Binance released a copy of a letter sent to U.S. senators on March 16 detailing its transparency efforts, experience with regulators, and challenges of dealing with government.
Company CEO Changpeng Zhao (CZ) said the letter was sent to Senators Warren, Van Hollen, and Marshall and contained “lots of details.”
Earlier this month, Senators Warren, Van Hollen, and Marshall led a bipartisan call for Binance to answer questions about its finances, risk management practices, and regulatory compliance. The letter stated that the FTX scandal justified a closer look at crypto transparency and accountability.
“Binance and its related entities have purposefully evaded regulators, moved assets to criminals and sanctions evaders, and hidden basic financial information from its customers and the public.”
Binance responds
The March 16 letter — responding to the Senators — detailed information on the company’s compliance program, sanctions compliance, and cooperation and collaboration with law enforcement.

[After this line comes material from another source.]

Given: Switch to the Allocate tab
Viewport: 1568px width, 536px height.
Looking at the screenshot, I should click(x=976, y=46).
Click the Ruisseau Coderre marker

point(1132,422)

Binance said it was the first major non-U.S. exchange to implement a mandatory Know-Your-Customer (KYC) process for all users. Furthermore, the compliance team comprises over 750 staff, including specialists with prior law enforcement and regulatory agency experience.

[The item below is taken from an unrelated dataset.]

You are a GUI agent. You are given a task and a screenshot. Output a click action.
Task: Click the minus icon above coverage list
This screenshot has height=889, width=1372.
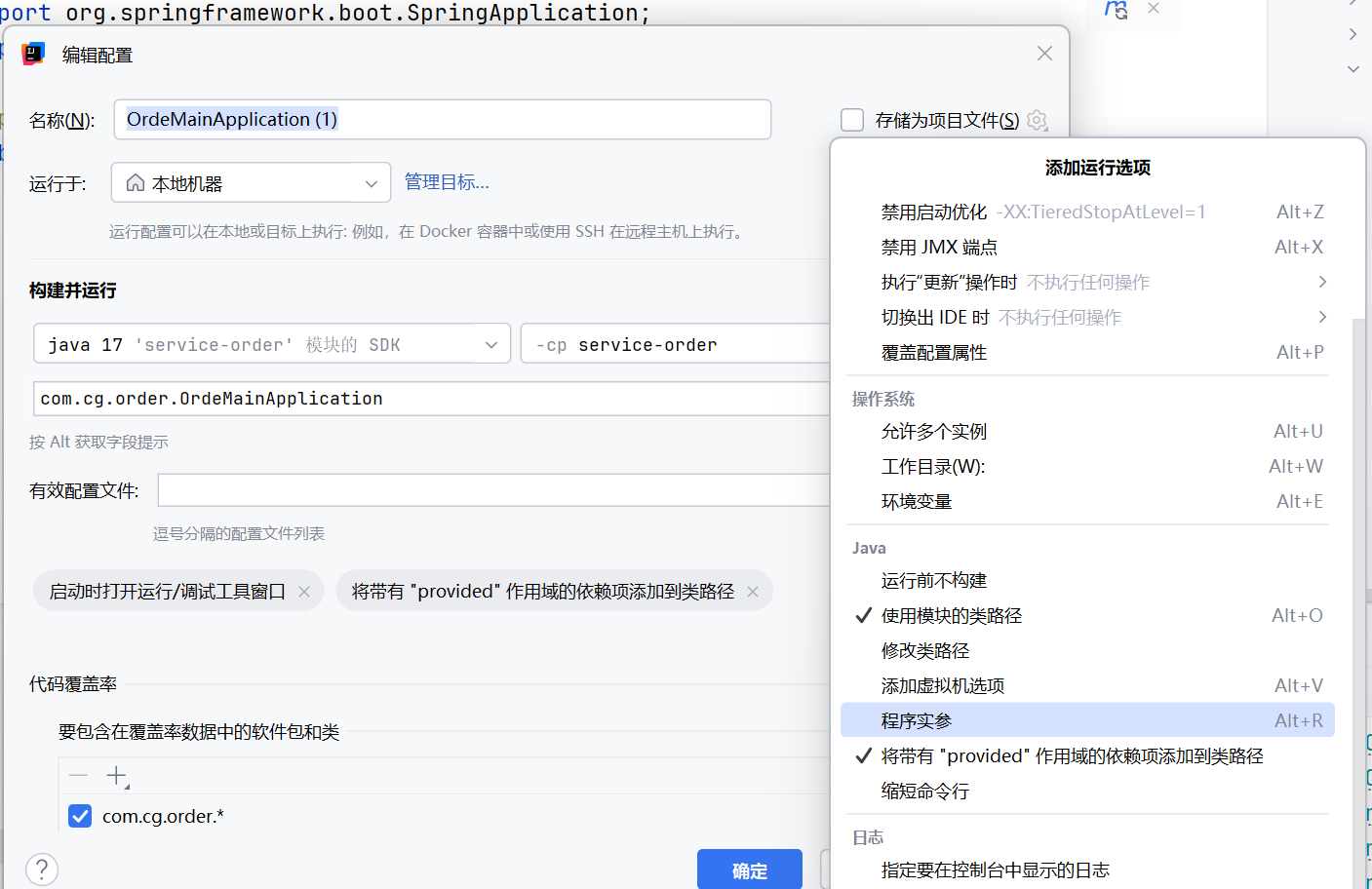pos(78,775)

In respect of sanctions compliance, the company pointed out its adherence to the sanction laws of several jurisdictions — including those of the U.S. Furthermore, processes are in place to prevent access by sanctioned users, including IP blocks against OFAC-sanctioned countries and the use of “advanced third-party tools” to screen and monitor users.

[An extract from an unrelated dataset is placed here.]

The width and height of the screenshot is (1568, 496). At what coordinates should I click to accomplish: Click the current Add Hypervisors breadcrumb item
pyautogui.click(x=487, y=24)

To date, the company has received 55,000 requests from law enforcement for help, and responses are usually sent within three days. Binance said its efforts in this area have led to the takedown and impediment of criminal enterprises.
Binance sued by CFTC
On March 27, the Commodities Futures Trading Commission (CFTC) sued Binance on allegations of commodities law violations.
The filing contained multiple accusations that included failure to register with the regulator, “soliciting” U.S. users, and comments on its opaque company structure.